## Records from a data source
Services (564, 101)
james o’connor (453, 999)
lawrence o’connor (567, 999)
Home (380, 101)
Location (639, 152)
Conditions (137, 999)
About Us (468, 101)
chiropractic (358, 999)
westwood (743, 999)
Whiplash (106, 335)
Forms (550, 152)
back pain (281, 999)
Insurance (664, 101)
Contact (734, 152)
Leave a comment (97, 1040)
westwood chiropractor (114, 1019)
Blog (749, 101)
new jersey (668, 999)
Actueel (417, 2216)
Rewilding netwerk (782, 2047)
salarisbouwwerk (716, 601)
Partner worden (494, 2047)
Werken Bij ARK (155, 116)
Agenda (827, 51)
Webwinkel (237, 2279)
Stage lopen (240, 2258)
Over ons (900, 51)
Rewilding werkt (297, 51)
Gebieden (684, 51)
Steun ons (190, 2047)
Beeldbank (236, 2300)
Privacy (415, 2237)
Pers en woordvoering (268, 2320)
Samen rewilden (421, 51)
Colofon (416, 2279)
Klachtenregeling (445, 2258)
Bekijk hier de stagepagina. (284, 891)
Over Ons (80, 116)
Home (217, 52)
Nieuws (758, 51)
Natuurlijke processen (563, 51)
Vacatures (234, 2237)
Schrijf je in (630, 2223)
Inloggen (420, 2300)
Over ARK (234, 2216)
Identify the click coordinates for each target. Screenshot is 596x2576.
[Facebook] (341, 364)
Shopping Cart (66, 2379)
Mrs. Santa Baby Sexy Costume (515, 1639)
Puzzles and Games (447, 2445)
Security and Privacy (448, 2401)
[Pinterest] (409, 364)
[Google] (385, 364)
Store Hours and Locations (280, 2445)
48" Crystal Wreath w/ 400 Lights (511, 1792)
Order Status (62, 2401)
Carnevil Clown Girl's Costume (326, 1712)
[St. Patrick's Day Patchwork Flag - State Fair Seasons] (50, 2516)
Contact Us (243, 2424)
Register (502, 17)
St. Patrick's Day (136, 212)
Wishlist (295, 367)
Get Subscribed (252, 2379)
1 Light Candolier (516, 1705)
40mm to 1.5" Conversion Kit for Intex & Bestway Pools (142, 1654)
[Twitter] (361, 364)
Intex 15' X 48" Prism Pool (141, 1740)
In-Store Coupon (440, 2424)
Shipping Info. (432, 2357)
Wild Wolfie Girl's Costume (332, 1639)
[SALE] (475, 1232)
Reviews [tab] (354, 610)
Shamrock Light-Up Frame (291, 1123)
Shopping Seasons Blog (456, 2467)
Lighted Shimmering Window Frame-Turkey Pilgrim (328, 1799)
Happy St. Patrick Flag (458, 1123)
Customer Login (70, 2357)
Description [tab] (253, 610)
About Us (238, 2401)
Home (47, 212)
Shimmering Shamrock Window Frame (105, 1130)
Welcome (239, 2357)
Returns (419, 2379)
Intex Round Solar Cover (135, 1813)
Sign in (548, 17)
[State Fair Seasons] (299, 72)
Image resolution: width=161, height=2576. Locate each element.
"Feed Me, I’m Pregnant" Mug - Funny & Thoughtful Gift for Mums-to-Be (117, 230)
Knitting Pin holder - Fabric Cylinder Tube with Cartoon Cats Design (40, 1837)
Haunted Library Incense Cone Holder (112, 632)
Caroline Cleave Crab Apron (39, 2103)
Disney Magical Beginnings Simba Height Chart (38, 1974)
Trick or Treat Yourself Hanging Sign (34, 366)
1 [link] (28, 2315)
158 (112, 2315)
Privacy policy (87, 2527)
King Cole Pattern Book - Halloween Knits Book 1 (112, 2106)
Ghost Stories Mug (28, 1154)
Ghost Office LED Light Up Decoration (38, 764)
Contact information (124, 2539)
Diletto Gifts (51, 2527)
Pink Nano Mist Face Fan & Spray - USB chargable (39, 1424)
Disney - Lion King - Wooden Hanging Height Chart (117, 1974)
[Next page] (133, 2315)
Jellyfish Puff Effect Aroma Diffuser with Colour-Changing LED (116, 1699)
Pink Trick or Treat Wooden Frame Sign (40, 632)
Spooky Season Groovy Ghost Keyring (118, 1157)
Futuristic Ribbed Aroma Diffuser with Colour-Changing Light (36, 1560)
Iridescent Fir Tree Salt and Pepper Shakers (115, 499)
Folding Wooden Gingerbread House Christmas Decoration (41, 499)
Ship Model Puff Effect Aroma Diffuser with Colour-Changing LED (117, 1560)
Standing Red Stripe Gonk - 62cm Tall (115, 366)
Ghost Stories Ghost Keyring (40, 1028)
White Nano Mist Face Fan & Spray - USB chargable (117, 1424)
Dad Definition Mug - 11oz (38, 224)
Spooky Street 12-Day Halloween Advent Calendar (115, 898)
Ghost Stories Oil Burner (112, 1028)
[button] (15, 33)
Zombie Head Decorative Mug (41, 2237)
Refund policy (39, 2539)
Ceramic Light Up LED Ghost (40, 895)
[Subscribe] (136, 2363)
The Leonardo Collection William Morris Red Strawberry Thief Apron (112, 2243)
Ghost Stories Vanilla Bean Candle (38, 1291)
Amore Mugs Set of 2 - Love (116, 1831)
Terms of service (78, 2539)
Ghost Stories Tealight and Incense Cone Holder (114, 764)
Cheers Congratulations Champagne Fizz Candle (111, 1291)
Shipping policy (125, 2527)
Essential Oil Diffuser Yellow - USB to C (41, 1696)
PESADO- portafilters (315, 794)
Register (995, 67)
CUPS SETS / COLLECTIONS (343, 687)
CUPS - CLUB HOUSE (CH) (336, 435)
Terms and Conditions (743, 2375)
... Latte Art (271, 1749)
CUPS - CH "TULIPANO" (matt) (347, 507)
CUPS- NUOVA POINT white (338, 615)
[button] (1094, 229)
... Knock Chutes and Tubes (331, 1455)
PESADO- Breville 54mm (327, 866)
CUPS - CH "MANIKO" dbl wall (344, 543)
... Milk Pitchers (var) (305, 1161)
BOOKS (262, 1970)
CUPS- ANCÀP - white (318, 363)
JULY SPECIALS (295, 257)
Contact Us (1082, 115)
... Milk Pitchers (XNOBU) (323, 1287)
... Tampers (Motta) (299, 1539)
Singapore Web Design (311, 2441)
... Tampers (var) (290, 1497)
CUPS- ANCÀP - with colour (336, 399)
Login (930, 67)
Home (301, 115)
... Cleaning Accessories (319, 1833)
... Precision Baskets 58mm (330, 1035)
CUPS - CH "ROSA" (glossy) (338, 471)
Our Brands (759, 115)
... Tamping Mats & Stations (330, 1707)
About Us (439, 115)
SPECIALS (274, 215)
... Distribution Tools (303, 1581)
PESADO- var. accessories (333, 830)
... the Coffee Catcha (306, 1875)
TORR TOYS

## Your assignment
Copy the records above exactly.

## Answer space
Services (564, 101)
james o’connor (453, 999)
lawrence o’connor (567, 999)
Home (380, 101)
Location (639, 152)
Conditions (137, 999)
About Us (468, 101)
chiropractic (358, 999)
westwood (743, 999)
Whiplash (106, 335)
Forms (550, 152)
back pain (281, 999)
Insurance (664, 101)
Contact (734, 152)
Leave a comment (97, 1040)
westwood chiropractor (114, 1019)
Blog (749, 101)
new jersey (668, 999)
Actueel (417, 2216)
Rewilding netwerk (782, 2047)
salarisbouwwerk (716, 601)
Partner worden (494, 2047)
Werken Bij ARK (155, 116)
Agenda (827, 51)
Webwinkel (237, 2279)
Stage lopen (240, 2258)
Over ons (900, 51)
Rewilding werkt (297, 51)
Gebieden (684, 51)
Steun ons (190, 2047)
Beeldbank (236, 2300)
Privacy (415, 2237)
Pers en woordvoering (268, 2320)
Samen rewilden (421, 51)
Colofon (416, 2279)
Klachtenregeling (445, 2258)
Bekijk hier de stagepagina. (284, 891)
Over Ons (80, 116)
Home (217, 52)
Nieuws (758, 51)
Natuurlijke processen (563, 51)
Vacatures (234, 2237)
Schrijf je in (630, 2223)
Inloggen (420, 2300)
Over ARK (234, 2216)
Identify the click coordinates for each target. Screenshot is 596x2576.
[Facebook] (341, 364)
Shopping Cart (66, 2379)
Mrs. Santa Baby Sexy Costume (515, 1639)
Puzzles and Games (447, 2445)
Security and Privacy (448, 2401)
[Pinterest] (409, 364)
[Google] (385, 364)
Store Hours and Locations (280, 2445)
48" Crystal Wreath w/ 400 Lights (511, 1792)
Order Status (62, 2401)
Carnevil Clown Girl's Costume (326, 1712)
[St. Patrick's Day Patchwork Flag - State Fair Seasons] (50, 2516)
Contact Us (243, 2424)
Register (502, 17)
St. Patrick's Day (136, 212)
Wishlist (295, 367)
Get Subscribed (252, 2379)
1 Light Candolier (516, 1705)
40mm to 1.5" Conversion Kit for Intex & Bestway Pools (142, 1654)
[Twitter] (361, 364)
Intex 15' X 48" Prism Pool (141, 1740)
In-Store Coupon (440, 2424)
Shipping Info. (432, 2357)
Wild Wolfie Girl's Costume (332, 1639)
[SALE] (475, 1232)
Reviews [tab] (354, 610)
Shamrock Light-Up Frame (291, 1123)
Shopping Seasons Blog (456, 2467)
Lighted Shimmering Window Frame-Turkey Pilgrim (328, 1799)
Happy St. Patrick Flag (458, 1123)
Customer Login (70, 2357)
Description [tab] (253, 610)
About Us (238, 2401)
Home (47, 212)
Shimmering Shamrock Window Frame (105, 1130)
Welcome (239, 2357)
Returns (419, 2379)
Intex Round Solar Cover (135, 1813)
Sign in (548, 17)
[State Fair Seasons] (299, 72)
Image resolution: width=161, height=2576. Locate each element.
"Feed Me, I’m Pregnant" Mug - Funny & Thoughtful Gift for Mums-to-Be (117, 230)
Knitting Pin holder - Fabric Cylinder Tube with Cartoon Cats Design (40, 1837)
Haunted Library Incense Cone Holder (112, 632)
Caroline Cleave Crab Apron (39, 2103)
Disney Magical Beginnings Simba Height Chart (38, 1974)
Trick or Treat Yourself Hanging Sign (34, 366)
1 [link] (28, 2315)
158 (112, 2315)
Privacy policy (87, 2527)
King Cole Pattern Book - Halloween Knits Book 1 (112, 2106)
Ghost Stories Mug (28, 1154)
Ghost Office LED Light Up Decoration (38, 764)
Contact information (124, 2539)
Diletto Gifts (51, 2527)
Pink Nano Mist Face Fan & Spray - USB chargable (39, 1424)
Disney - Lion King - Wooden Hanging Height Chart (117, 1974)
[Next page] (133, 2315)
Jellyfish Puff Effect Aroma Diffuser with Colour-Changing LED (116, 1699)
Pink Trick or Treat Wooden Frame Sign (40, 632)
Spooky Season Groovy Ghost Keyring (118, 1157)
Futuristic Ribbed Aroma Diffuser with Colour-Changing Light (36, 1560)
Iridescent Fir Tree Salt and Pepper Shakers (115, 499)
Folding Wooden Gingerbread House Christmas Decoration (41, 499)
Ship Model Puff Effect Aroma Diffuser with Colour-Changing LED (117, 1560)
Standing Red Stripe Gonk - 62cm Tall (115, 366)
Ghost Stories Ghost Keyring (40, 1028)
White Nano Mist Face Fan & Spray - USB chargable (117, 1424)
Dad Definition Mug - 11oz (38, 224)
Spooky Street 12-Day Halloween Advent Calendar (115, 898)
Ghost Stories Oil Burner (112, 1028)
[button] (15, 33)
Zombie Head Decorative Mug (41, 2237)
Refund policy (39, 2539)
Ceramic Light Up LED Ghost (40, 895)
[Subscribe] (136, 2363)
The Leonardo Collection William Morris Red Strawberry Thief Apron (112, 2243)
Ghost Stories Vanilla Bean Candle (38, 1291)
Amore Mugs Set of 2 - Love (116, 1831)
Terms of service (78, 2539)
Ghost Stories Tealight and Incense Cone Holder (114, 764)
Cheers Congratulations Champagne Fizz Candle (111, 1291)
Shipping policy (125, 2527)
Essential Oil Diffuser Yellow - USB to C (41, 1696)
PESADO- portafilters (315, 794)
Register (995, 67)
CUPS SETS / COLLECTIONS (343, 687)
CUPS - CLUB HOUSE (CH) (336, 435)
Terms and Conditions (743, 2375)
... Latte Art (271, 1749)
CUPS - CH "TULIPANO" (matt) (347, 507)
CUPS- NUOVA POINT white (338, 615)
[button] (1094, 229)
... Knock Chutes and Tubes (331, 1455)
PESADO- Breville 54mm (327, 866)
CUPS - CH "MANIKO" dbl wall (344, 543)
... Milk Pitchers (var) (305, 1161)
BOOKS (262, 1970)
CUPS- ANCÀP - white (318, 363)
JULY SPECIALS (295, 257)
Contact Us (1082, 115)
... Milk Pitchers (XNOBU) (323, 1287)
... Tampers (Motta) (299, 1539)
Singapore Web Design (311, 2441)
... Tampers (var) (290, 1497)
CUPS- ANCÀP - with colour (336, 399)
Login (930, 67)
Home (301, 115)
... Cleaning Accessories (319, 1833)
... Precision Baskets 58mm (330, 1035)
CUPS - CH "ROSA" (glossy) (338, 471)
Our Brands (759, 115)
... Tamping Mats & Stations (330, 1707)
About Us (439, 115)
SPECIALS (274, 215)
... Distribution Tools (303, 1581)
PESADO- var. accessories (333, 830)
... the Coffee Catcha (306, 1875)
TORR TOYS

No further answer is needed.